Legislation will have the exact opposite effect: Instead of getting documentation* you just won’t have access to the bounty of cheap Chinese chips anymore.
*Assuming allwinner et al. actually have the documentation you want. They all buy IP blocks and hack up the provided reference code until it works. In a lot of cases they probably have no idea how it works either.
And if devices with such undocumented chips cannot be sold on European market, what will they do? Ignore the European market?
Probably, just like some American web sites are now closed to Europeans thanks to the stupid GDPR.
>And if devices with such undocumented chips cannot be sold on European market, what will they do?
Find some loophole that allows some category of product to bypass the regulations, i.e. old products being grandfathered in, to keep selling or do what they’ve been doing all along and just ignore the regulations altogether.
>Ignore the European market?
That would be the ultimate outcome and the thing is it doesn’t really hurt them as they never gave a shit about regulations, the GPL etc. It hurts all of the companies in the EU that benefit from not having to pay NXP or TI premium prices like startups trying to make their way onto the market by remortgaging the founders homes. Bigger companies like Amazon and Google that ship undocumented 3.x kernel junk from Mediatek etc will just litigate their way around it or chalk the fines up to the cost of doing business.
A very usefull patch .
I have pcduino a20 and cubie truck a20.
It was useless with slow sata witting and i just put in my box for storage.
Thinking again to reuse for portable my nextcloud with cheap dramless ssd.
Going to try with buster debian ( and going to check centos 7 armv7 already has the patch or not)
I wonder where all this A10/A20 based boards are. Seems everybody threw them away. On the libreelec forum ther is also no reaction on the request for testing A10/A20 images.
On second hand sites You don’t find also, so if somebody (in europe) still has a BPI-R1/Lamobo R1 for sale for a reasonable price…
Olimex is still selling their OlinuXino boards, and they just wrote a blog post about their Allwinner boards to explain why they haven’t made new boards with other chips so far.

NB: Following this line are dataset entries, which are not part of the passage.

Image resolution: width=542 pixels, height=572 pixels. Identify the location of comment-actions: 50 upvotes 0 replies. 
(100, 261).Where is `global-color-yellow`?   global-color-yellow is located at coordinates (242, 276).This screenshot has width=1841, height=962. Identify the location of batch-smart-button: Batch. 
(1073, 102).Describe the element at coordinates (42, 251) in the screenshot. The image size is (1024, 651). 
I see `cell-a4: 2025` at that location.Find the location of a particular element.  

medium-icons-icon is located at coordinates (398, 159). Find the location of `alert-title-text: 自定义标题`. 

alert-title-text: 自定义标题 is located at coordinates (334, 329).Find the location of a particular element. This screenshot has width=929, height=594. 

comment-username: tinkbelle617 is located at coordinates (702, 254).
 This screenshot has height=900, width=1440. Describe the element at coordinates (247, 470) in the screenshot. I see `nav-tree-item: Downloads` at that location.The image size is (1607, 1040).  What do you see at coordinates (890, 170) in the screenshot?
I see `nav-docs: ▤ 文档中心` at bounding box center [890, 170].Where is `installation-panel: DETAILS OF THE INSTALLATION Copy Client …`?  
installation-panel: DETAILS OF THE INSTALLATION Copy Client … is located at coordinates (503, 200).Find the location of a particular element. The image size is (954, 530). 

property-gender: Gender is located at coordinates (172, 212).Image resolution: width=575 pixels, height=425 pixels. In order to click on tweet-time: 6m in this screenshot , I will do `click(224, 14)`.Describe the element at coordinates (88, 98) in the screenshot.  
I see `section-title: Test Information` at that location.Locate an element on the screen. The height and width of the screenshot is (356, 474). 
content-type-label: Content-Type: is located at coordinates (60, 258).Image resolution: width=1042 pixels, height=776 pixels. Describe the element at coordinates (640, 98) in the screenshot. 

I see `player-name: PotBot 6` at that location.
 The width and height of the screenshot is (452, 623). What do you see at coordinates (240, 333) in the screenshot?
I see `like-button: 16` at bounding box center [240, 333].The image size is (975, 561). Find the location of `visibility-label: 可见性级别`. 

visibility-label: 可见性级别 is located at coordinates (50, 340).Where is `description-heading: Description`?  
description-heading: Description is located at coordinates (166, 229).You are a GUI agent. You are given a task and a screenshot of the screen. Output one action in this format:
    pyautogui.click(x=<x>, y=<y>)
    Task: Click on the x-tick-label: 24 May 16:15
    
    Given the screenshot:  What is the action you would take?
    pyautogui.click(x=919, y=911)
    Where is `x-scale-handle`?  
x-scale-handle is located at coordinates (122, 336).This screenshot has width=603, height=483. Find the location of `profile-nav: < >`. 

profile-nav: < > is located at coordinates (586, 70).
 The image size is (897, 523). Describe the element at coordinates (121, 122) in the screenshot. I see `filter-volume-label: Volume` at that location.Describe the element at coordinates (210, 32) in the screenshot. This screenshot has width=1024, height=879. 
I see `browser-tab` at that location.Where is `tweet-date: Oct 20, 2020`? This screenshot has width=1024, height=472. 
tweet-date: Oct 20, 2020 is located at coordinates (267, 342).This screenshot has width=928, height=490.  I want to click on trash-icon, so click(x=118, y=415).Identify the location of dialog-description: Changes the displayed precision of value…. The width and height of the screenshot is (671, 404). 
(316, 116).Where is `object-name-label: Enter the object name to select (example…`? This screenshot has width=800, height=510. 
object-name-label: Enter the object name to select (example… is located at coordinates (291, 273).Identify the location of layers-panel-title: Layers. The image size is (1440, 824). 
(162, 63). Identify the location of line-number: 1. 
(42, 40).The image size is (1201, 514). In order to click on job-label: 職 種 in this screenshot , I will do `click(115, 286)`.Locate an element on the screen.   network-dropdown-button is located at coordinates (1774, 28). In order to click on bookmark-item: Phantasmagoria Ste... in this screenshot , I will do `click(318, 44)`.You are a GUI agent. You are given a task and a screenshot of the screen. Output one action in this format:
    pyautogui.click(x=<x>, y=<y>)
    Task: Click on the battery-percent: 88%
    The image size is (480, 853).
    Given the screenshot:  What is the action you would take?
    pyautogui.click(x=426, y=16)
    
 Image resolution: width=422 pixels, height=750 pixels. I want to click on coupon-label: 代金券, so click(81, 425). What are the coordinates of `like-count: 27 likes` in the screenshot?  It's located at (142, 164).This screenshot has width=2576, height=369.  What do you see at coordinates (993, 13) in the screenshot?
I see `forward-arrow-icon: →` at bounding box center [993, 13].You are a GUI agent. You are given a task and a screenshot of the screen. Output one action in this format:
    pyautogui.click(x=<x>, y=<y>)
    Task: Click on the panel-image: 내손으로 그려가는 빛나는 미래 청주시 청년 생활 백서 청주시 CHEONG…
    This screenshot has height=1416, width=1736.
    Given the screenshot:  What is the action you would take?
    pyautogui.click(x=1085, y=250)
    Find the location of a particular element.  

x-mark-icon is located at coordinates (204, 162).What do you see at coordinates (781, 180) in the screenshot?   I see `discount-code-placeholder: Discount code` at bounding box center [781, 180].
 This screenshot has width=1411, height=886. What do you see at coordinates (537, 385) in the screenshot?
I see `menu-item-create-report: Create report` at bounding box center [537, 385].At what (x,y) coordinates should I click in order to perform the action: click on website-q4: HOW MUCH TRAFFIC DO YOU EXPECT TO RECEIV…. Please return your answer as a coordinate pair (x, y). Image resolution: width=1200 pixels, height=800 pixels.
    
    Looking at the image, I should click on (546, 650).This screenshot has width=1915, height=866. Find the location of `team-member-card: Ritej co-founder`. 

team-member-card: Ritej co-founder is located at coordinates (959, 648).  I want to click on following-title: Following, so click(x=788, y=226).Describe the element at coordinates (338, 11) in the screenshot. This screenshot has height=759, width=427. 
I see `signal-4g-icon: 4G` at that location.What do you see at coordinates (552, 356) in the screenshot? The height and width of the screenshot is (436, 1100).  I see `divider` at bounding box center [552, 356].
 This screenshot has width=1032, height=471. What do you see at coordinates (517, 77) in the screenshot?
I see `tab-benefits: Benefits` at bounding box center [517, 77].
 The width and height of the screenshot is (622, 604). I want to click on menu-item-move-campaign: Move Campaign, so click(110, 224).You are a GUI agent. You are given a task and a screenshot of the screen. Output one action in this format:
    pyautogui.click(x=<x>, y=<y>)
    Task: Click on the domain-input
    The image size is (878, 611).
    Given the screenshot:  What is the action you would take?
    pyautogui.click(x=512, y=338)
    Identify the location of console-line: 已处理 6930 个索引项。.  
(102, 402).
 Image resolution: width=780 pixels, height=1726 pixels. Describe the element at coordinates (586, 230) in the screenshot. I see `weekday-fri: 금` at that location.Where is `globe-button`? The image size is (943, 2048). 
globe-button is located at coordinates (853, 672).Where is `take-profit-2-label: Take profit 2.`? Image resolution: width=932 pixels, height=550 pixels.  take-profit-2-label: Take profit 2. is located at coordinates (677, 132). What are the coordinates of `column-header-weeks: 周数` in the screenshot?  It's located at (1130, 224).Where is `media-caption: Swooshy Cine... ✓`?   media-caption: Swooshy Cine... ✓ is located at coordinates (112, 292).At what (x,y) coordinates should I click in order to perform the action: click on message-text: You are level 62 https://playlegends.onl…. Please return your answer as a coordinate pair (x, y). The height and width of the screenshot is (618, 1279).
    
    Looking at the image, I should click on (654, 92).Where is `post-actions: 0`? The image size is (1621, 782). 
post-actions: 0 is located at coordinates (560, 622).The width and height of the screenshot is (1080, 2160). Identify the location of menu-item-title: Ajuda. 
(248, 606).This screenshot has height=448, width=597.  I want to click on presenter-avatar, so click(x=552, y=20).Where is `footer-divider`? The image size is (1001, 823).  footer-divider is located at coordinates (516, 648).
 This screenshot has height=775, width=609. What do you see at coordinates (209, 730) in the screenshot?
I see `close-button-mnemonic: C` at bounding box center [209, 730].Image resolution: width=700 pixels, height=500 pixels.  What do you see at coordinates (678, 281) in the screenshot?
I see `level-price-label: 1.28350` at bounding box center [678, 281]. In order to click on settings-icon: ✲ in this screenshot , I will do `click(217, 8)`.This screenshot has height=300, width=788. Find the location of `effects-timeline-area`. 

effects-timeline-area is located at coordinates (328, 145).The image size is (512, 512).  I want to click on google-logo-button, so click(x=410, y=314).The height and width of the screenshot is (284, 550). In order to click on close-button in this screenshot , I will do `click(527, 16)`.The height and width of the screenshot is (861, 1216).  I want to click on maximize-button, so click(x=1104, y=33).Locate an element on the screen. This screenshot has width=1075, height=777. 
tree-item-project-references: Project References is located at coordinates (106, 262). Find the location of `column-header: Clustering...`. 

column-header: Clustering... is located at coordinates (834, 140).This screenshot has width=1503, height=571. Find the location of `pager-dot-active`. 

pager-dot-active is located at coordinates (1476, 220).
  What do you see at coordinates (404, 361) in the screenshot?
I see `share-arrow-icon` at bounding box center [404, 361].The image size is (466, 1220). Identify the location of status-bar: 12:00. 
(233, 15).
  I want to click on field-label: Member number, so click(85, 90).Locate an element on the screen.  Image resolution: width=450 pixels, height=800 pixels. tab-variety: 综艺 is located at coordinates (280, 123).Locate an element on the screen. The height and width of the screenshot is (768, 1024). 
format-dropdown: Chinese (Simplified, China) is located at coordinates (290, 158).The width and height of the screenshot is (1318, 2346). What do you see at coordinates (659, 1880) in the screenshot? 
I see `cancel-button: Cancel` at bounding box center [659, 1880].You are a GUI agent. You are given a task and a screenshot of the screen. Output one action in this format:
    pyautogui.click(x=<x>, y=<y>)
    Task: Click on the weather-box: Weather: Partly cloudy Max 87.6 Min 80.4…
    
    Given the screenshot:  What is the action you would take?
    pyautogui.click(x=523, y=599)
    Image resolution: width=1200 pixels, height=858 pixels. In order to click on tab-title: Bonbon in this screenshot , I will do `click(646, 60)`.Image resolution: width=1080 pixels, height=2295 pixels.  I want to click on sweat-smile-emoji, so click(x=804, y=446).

Lots of A20 boards on Amazon too, and on Aliexpress the A20 sells as a thin client, from several sources.
> I wonder where all this A10/A20 based boards are
Here they are: https://geizhals.de/?cat=mbarm&xf=3749_Allwinner%7E8195_1 — if the aforementioned patch also improves SATA performance on R40/V40 currently the most interesting board for such use cases might be the BPi M2 Berry (only downside: prone to underpowering thanks to crappy Micro USB for power).